> _What you are asked to do_
Report how many lines in the records below contain the string "icon", treating uppercase and lowercase as distinct, and give only the number.

++++ Material supplied

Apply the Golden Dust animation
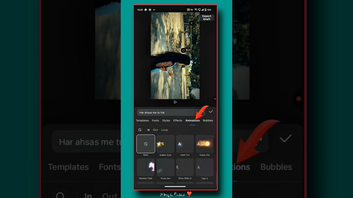The width and height of the screenshot is (353, 198). click(x=165, y=144)
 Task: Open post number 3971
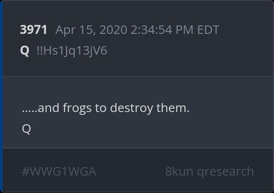click(34, 30)
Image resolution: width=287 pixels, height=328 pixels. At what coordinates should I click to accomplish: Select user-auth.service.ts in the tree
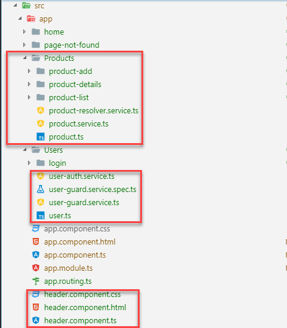click(82, 176)
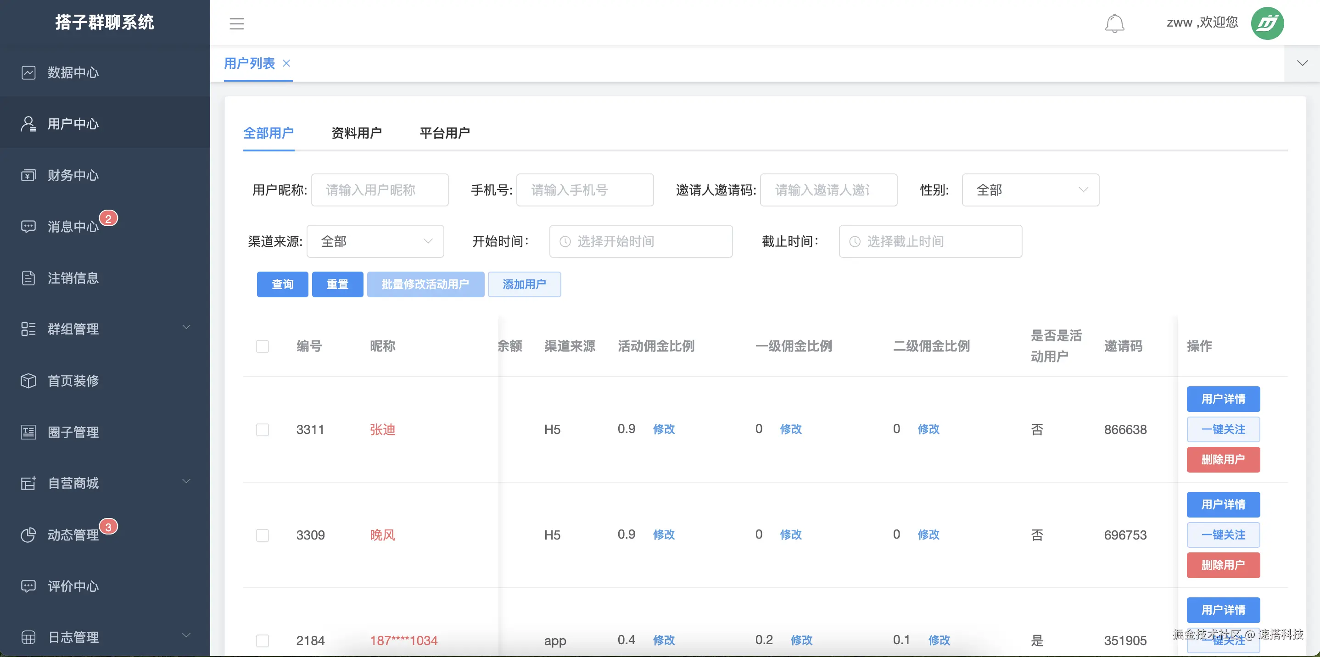This screenshot has height=657, width=1320.
Task: Click the notification bell icon
Action: point(1115,23)
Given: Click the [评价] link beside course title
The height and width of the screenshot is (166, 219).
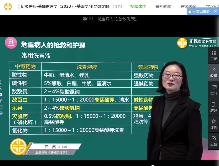Looking at the screenshot, I should [118, 6].
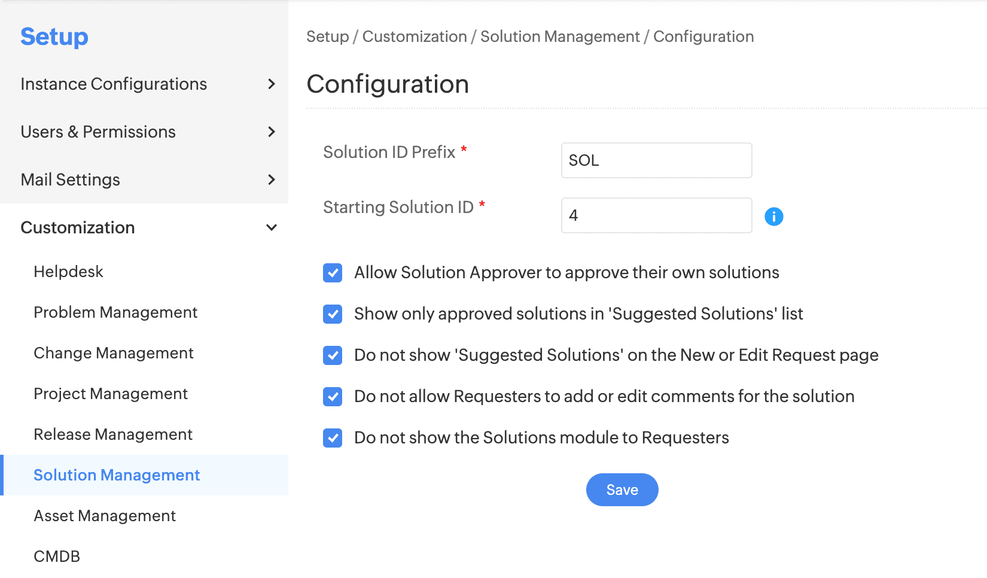987x578 pixels.
Task: Toggle Do not show Suggested Solutions checkbox
Action: coord(333,355)
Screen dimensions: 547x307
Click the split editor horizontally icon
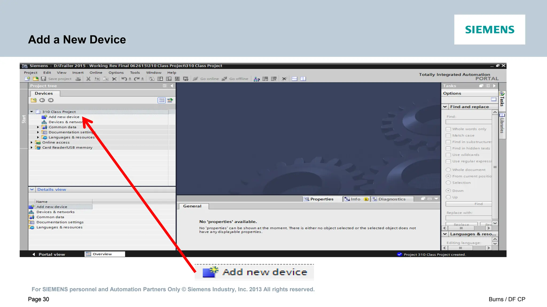pyautogui.click(x=294, y=79)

++++++++

> _Task output_
2